エネルギー以外の成長分野確立目指す リフォーム提案をワンストップで

2020年12月30日

インタビュー:石井敏康/東京ガスリノベーション 社長


本誌 東京ガスグループの住宅関連業務の2社が合併し、7月に東京ガスリノベーションが設立されました。合併にはどんな狙いが。

石井 まず、合併前の東京ガスリビングエンジニアリングでは、既存集合住宅のガス機器のメンテナンスや給排気設備回りのサービス、トイレやキッチンなどの機器交換と、間取り変更を伴わない、リフォーム手前の業務を行ってきました。他方、もう1社の東京ガスリモデリングはリフォーム専業で、両社とも首都圏を中心としつつも、事業領域はすみ分けてきました。しかし、ニーズに対しワンストップで対応できる体制にすべきとの判断から、シナジーのある2社の統合に踏み切りました。

住宅に関わる社会的ニーズとして、レジリエンス(強靱化)や高齢化社会への対応、省エネ、空き家対策などがあります。また、今後は既築の市場が主戦場になると言われていますが、業界ではまだまだ新築に目が向きがちです。
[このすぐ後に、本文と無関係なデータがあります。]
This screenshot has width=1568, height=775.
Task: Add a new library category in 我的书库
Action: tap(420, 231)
しかし「2050年カーボンニュートラル」を目指すなら、新築よりボリュームがある既築の省エネの深掘りが、一層重要になります。

リフォーム業界で伍していく上で、例えば住宅メーカー系は系列のリフォームには強いですが、当社はさまざまな系列での実績があります。もともとはエネルギー回りや配管修理から入り、お客さまとの関係性を培ってきました。その距離感を大事に、お客さまの声に徹底的に耳を傾け、ニーズを実現する提案を心掛けています。

快適な省エネ提案を意識 コロナ対応も重要課題に

本誌 特に企業のカーボンニュートラル対策が注目されています。

石井 東ガスグループ経営ビジョン「Compass 2030」でも強調しましたが、CO2大幅削減に対応する中で、エネルギー以外の業務でも勝負しなければグループの成長は望めません。当社では先述の課題を踏まえ、各地域のライフバルとも連携しつつ、既築住宅への生活回りのサービス全般を訴求していきます。
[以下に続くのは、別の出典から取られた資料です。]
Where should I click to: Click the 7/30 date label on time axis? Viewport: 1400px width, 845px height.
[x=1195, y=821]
具体的には、電化やレジリエンスに対するニーズの高まりの中で、太陽光と蓄電池のセット販売の強化、集合住宅向けコージェネレーションシステムやエネファームをさらに活用するサービスに力を入れます。また、当社の強みを生かし、高齢者が住まいやすい、断熱を含めた省エネ住宅へのリフォーム提案にも取り組みたい。ただ、カーボンニュートラルは意識しながらも、それが一番の目標ではないと思っています。ネットゼロで資産価値を上げつつ、お客さまのアイデアや希望を実現するような提案を目指していきます。

本誌 そしてコロナ禍も重要なキーワードとなっています。

石井 マイナスの面としては、修理と違いリフォームを急ぐケースは少ないため、非接触を求める傾向が強まったことで、上期の業績は厳しいものとなりました。一方、家庭で過ごす時間が増え、ワーキングスペースの確保や巣ごもり需要、感染予防に効果的な非接触・除菌・換気といった新たな需要が拡大しています。このニーズを掘り起こし、いかに響く提案ができるかが、今後の業績を取り戻す上で重要になります。また、オンラインツールの活用は、社内業務の効率化と、お客さまの時間節約の両面にメリットがあると捉えており、最大限活用しています。

社員には新しいことに尻込みせず挑戦することを求めています。失敗してもその過程を共有できれば、社にとってプラスになります。今年の新卒社員は、50年には50歳過ぎ。彼らが将来も当社で活躍できるよう、今からどれだけ新しい仕事を作っていけるか、挑戦していく所存です。